Unlike Wi-Fi or cellular connections, which enable communication over longer distances, Bluetooth connects devices that are around 30 feet or less apart.
Most commonly used to connect a headset to a mobile phone, Bluetooth uses low power but enough data speed to send high-fidelity music from your smartphone to wireless speakers, and is versatile enough to connect a wireless keyboard and mouse to your computer.
To connect two devices using Bluetooth, you must “pair” them, so that they recognize each other. While the steps are similar for many devices, the instructions for your specific devices will vary by manufacturer and model.
Enable Bluetooth on the phone or computer and enable the “Discoverable” or “Make Visible” option.
Turn on the Bluetooth device you want to pair with the phone or computer and set it to pairing mode. Some devices require you to press or hold a button to enable pairing mode, while others attempt to pair automatically when they aren’t paired with another device. Most devices display a visual signal when they’re in pairing mode, such as a solid or flashing LED.
Choose the device you want to pair from the list on your phone or computer. The device may appear in the phone or computer’s Bluetooth options screen, or under an option such as “Set Up Bluetooth Device” or “Paired Devices.” If the device requires a passcode for security, locate it in the device’s user guide and enter it. When setup is complete, the device’s LED may flash or turn off.
Test your device by making a call, if the device is a headset, or playing music if the device is a wireless speaker or headphones. Your phone or computer may require you to choose your device; for example, your computer may require you to select your wireless speaker in the Sound control panel, or your phone may ask you to choose your headset before answering a call.
For precise instructions on pairing specific phones, computers and devices, consult their user guides. If you can’t find your device’s user guide, its manufacturer’s website may offer instructions.

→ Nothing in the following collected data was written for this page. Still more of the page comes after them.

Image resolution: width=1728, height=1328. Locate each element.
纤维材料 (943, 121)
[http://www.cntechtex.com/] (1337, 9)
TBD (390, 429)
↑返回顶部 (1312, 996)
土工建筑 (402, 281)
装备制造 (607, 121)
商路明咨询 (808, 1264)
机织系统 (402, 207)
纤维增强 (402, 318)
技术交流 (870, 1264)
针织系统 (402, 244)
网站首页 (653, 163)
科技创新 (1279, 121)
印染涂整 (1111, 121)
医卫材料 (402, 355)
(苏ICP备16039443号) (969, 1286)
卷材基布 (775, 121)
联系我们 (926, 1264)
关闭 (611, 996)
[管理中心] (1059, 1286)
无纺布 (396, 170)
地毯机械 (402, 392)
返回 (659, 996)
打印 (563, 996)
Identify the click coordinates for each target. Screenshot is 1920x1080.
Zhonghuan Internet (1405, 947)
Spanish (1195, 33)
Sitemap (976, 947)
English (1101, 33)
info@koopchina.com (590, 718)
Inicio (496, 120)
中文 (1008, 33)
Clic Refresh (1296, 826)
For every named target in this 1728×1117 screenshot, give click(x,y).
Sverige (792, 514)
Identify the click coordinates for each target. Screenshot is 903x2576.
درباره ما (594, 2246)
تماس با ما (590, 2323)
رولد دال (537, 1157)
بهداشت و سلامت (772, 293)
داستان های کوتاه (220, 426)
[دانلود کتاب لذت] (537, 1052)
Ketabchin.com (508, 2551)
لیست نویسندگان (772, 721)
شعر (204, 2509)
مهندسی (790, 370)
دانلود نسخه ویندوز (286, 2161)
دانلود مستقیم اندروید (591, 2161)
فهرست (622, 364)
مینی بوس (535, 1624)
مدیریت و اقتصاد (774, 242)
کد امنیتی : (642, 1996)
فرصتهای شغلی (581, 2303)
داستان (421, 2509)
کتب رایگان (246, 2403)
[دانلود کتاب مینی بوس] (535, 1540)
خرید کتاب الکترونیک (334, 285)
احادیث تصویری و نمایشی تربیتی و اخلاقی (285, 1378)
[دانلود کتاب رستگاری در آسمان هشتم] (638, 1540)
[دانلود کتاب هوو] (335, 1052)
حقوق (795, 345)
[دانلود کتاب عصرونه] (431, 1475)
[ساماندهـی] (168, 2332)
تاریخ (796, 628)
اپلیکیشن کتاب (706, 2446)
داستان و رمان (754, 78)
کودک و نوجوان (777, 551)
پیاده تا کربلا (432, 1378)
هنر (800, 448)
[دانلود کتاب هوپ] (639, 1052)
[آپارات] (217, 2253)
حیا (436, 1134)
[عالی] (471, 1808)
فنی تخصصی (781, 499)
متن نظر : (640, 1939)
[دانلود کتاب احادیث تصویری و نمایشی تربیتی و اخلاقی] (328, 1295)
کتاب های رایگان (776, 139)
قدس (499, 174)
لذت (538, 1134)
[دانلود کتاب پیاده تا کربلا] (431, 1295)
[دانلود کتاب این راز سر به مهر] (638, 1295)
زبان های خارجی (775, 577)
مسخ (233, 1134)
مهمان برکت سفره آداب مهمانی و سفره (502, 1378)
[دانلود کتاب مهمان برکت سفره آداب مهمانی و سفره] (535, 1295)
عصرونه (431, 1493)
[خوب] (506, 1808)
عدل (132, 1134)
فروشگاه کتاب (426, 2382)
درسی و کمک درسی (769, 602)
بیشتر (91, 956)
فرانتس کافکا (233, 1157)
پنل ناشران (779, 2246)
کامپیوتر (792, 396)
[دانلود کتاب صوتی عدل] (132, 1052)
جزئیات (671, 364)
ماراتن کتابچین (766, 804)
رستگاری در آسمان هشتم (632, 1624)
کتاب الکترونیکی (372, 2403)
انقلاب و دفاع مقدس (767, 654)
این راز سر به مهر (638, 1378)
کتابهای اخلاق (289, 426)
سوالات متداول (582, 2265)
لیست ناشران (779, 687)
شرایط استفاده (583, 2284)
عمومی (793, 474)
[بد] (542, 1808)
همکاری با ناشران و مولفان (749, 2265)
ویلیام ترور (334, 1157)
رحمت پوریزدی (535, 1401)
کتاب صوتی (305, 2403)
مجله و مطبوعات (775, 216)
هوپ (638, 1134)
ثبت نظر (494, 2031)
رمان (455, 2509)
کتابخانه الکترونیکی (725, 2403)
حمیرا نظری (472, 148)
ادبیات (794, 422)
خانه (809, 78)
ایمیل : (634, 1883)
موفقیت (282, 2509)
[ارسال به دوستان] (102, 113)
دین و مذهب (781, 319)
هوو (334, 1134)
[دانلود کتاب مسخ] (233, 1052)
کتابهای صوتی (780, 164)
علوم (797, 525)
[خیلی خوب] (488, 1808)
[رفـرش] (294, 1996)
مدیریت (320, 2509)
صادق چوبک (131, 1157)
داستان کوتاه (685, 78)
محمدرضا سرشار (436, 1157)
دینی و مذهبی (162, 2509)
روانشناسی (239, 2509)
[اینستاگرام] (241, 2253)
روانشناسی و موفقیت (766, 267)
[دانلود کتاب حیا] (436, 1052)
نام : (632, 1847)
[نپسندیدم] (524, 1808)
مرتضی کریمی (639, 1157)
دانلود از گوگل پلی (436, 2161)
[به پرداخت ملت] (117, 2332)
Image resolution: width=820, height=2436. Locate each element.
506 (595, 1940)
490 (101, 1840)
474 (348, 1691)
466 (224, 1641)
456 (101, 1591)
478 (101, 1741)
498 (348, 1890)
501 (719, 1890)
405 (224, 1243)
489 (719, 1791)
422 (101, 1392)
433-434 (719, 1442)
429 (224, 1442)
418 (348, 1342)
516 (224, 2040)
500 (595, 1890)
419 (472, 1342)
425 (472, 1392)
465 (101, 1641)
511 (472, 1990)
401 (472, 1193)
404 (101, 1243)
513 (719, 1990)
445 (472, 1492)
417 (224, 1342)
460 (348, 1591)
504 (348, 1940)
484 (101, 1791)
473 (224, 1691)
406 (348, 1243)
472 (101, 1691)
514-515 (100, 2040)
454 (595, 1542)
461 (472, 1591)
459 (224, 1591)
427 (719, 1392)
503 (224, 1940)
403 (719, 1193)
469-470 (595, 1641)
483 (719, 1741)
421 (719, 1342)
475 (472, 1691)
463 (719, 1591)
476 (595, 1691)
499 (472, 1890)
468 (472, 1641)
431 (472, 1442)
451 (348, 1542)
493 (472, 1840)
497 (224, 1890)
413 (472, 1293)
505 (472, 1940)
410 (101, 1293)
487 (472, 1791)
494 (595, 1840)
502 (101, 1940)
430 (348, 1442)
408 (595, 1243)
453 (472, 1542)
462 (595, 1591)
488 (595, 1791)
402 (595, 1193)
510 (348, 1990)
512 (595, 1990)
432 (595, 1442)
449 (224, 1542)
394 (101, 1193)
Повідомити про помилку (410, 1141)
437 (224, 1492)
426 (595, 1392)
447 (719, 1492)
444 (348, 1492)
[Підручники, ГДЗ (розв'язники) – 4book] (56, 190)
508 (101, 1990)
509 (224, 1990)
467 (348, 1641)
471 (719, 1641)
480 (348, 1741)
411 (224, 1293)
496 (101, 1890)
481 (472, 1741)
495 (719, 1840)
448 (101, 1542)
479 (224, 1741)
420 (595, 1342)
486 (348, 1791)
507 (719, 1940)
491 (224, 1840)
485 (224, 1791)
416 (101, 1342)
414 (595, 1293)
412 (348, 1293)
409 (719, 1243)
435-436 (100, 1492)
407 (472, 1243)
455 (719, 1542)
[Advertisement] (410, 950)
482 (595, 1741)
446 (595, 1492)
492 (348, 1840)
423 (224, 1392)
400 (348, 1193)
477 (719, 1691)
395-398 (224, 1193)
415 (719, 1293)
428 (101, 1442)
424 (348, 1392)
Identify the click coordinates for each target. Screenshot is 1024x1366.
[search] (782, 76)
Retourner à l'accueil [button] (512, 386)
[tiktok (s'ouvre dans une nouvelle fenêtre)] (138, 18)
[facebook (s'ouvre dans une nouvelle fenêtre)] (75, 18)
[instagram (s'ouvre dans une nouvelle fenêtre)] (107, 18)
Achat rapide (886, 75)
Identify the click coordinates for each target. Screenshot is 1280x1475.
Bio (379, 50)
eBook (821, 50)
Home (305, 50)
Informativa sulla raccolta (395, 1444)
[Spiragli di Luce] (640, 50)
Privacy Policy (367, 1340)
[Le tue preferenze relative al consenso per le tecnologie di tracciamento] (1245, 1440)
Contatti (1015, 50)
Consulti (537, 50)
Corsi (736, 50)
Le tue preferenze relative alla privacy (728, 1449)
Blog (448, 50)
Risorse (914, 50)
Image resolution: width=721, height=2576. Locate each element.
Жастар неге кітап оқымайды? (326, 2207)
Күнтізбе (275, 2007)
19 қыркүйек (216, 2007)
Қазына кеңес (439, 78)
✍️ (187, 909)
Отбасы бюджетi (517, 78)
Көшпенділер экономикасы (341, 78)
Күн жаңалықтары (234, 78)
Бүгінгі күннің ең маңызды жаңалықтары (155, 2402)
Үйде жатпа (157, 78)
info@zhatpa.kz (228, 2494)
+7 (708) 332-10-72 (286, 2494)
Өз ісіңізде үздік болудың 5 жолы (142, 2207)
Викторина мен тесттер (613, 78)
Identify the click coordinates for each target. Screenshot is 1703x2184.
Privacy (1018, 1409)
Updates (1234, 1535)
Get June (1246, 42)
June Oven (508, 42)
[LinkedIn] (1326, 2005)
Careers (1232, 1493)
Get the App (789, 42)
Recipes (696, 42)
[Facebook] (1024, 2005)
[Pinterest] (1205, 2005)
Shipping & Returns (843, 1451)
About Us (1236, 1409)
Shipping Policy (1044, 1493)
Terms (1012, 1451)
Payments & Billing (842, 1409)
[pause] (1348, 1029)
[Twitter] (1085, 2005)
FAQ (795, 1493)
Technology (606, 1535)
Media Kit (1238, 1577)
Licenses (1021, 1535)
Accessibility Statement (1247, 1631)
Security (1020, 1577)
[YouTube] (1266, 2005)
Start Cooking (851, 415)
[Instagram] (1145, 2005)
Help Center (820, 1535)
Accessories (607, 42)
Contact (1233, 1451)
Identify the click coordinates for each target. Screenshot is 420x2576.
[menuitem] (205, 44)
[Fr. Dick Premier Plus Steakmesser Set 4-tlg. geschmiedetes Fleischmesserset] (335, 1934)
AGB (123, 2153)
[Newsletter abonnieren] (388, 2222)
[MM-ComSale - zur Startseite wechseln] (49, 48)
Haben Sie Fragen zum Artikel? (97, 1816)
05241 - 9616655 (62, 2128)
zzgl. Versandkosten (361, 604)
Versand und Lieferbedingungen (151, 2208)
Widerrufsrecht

Many Bluetooth keyboards and mice include a receiver that plugs into your computer’s USB port. When this is the case, you must usually use product-specific software or features, such as a Bluetooth button on both the keyboard and receiver, to make the Bluetooth connection.
If devices aren’t pairing, make sure the devices both use Bluetooth and are designed to work with each other. For example, a Bluetooth keyboard may not work with a Bluetooth printer.
Bluetooth has a limited range. If you hear static when using an audio device or notice lack of response when using an input device, or the device is unable to pair, move the device closer to the phone or computer.